Staff and students from UWTSD’s Lampeter Campus began excavations this week at a site near Talsarn in the Aeron Valley.
Returning to the site for the first time since 2019, the hope was that evidence for some of Ceredigion’s oldest inhabitants might be uncovered during the excavation. Previous work had suggested that a low mound on the flat valley floor might have provided a dry refuge in an otherwise marshy landscape for people around 6000 years ago.
Within hours of returning to the site and removing the turf the first finds were made. These finds were small, very sharp flakes of flint; the debris from making tools. Flints are not local to this part of the UK and sources for the flint are likely to have been from southern England or possibly Northern Ireland. These finds have so far been found on two mounds on the valley floor and while researchers are currently unsure of what exactly these people were doing; hunting, fishing or wildfowling might be amongst some of the possibilities.

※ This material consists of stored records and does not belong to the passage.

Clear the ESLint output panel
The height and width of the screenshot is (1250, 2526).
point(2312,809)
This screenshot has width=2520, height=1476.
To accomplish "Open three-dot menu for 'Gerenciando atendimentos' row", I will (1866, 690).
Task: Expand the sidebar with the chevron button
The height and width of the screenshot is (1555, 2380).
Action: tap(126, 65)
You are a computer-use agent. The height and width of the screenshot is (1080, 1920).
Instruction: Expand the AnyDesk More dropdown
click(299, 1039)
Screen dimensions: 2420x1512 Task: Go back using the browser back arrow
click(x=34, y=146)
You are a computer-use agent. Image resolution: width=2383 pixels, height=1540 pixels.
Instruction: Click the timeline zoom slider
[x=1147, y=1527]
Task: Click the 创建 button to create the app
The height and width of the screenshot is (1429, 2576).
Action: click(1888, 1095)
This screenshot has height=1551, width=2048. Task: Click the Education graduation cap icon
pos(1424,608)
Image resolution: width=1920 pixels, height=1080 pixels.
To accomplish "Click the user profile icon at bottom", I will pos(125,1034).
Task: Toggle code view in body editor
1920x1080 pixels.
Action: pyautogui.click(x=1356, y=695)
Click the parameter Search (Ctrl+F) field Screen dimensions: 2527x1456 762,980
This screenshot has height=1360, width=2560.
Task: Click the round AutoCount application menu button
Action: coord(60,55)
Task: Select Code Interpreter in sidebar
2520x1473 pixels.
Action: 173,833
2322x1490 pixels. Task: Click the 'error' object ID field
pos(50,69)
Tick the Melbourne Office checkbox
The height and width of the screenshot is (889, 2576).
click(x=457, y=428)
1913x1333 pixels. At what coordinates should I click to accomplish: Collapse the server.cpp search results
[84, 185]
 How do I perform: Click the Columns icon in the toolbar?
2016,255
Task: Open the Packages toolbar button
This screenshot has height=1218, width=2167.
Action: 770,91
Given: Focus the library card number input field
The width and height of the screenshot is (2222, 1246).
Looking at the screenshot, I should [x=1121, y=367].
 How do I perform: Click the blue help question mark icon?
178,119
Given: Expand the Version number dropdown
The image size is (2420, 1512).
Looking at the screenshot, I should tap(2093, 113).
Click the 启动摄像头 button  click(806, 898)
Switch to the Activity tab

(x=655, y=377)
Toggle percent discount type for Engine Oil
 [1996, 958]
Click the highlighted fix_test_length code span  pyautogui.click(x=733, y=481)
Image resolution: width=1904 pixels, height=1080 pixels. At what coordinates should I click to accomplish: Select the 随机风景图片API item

Professor Martin Bates, Lead Academic on the project at UWTSD said:
“It is very exciting to be back at the site again after 3 years. Finding our first artefacts so quickly has been great for the team and the project.”
This work forms part of Portalis, a new cross-border, transdisciplinary pilot project that explores the earliest connection between Ireland and Wales. Funded through the Ireland Wales programme, Portalis maps the story of the first human journey between Ireland and Wales, dating back to the Mesolithic period.
This will be achieved by consolidating existing evidence with new data to develop a powerful new cross-border narrative, accessible within a new visitor experience at Waterford Museum of Treasures, Ireland, and Ceredigion Museum, Wales. The €1.95 million project aims to raise awareness and support community and business sustainable engagement, resulting in the establishment of two new experiential tourism and cultural networks in Ireland and Wales.
Portalis Post-doctoral Researcher, Dr Samantha Brummage, added:
“The Portalis project is allowing us to link up new finds from the excavation with what we already know from Cardigan Bay – and to explore connections with Ireland and wider communities.”